Do you enjoy waterfalls and wish you could get better pictures of them? Spring is a great time to photograph waterfalls as streams are full and a lot of water is pouring down. Anyone who lives around Knoxville is probably within an hour’s drive of a waterfall. A quick Internet search found more than two dozen waterfalls within a three-hour drive.
In the picture on the left, notice how the water looks silky smooth like it is running together. This is the effect most photographers want in their shots. To get waterfall pictures like this is not that difficult if you have the right equipment and a little knowledge.
The Right Equipment
You will need a camera with adjustable shutter speeds, a sturdy tripod, and either a neutral density filter or a polarizing filter. Point-and-shoot cameras can do a lot of things well, but unfortunately, waterfall shots are not something they do well. They do not have adjustable shutter speeds, and they will not allow the use of filters. However, almost any single lens reflex camera has the versatility to shoot waterfalls. A knowledgeable co-worker or the local camera store can show you how to set the shutter speeds if you do not know how.
Inexpensive tripods tend to be flimsy. Even when they are used, they may not keep the camera still enough to prevent some degree of blur in the pictures. Sturdy tripods generally weigh more and cost more, but they are much better at keeping the camera immobile. Some people are reluctant to haul their tripod uphill, but it is essential for good waterfall shots.

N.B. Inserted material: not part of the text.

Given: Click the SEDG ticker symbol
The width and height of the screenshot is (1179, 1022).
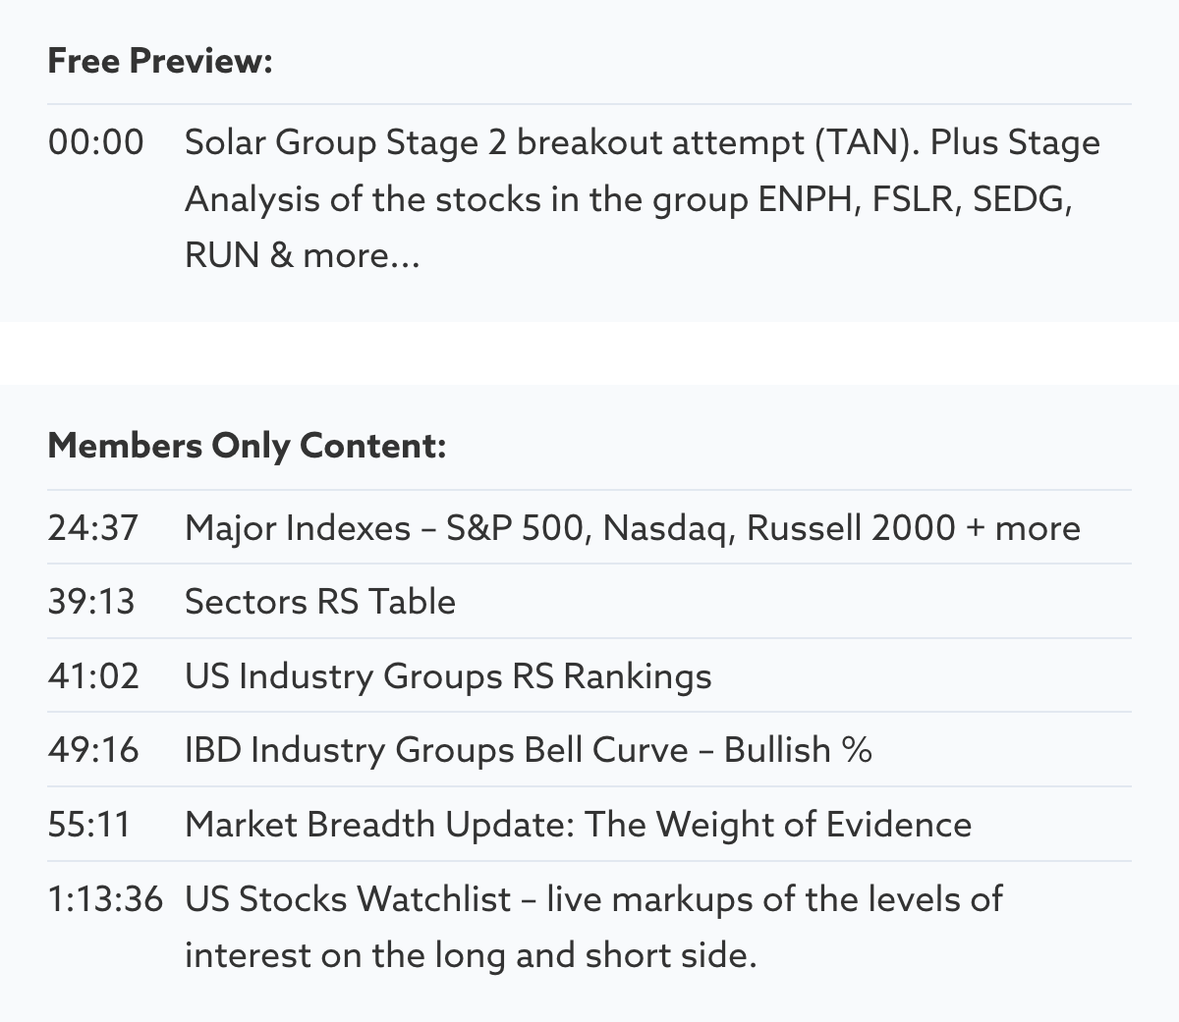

A neutral density filter reduces the amount of light getting through the lens, which allows the use of longer shutter speeds. A polarizing filter also reduces the light, and additionally, it can reduce unwanted reflections. But you may want to keep the reflections in the water instead of getting rid of them. The inside of the lens cap will tell you what size filter the lens uses.
A Little Knowledge
The key to getting the water to look silky smooth is to use a fairly long shutter speed. Anywhere from 1/4 second to 2 seconds should give you a desirable look. You might try shooting at different shutter speeds to see which one works best. Use the lowest ISO setting the camera offers, and use the neutral density or polarizing filter to cut down on the light. If your camera’s light meter warns you that the picture will be overexposed, go to a higher shutter speed (like 1/8 second).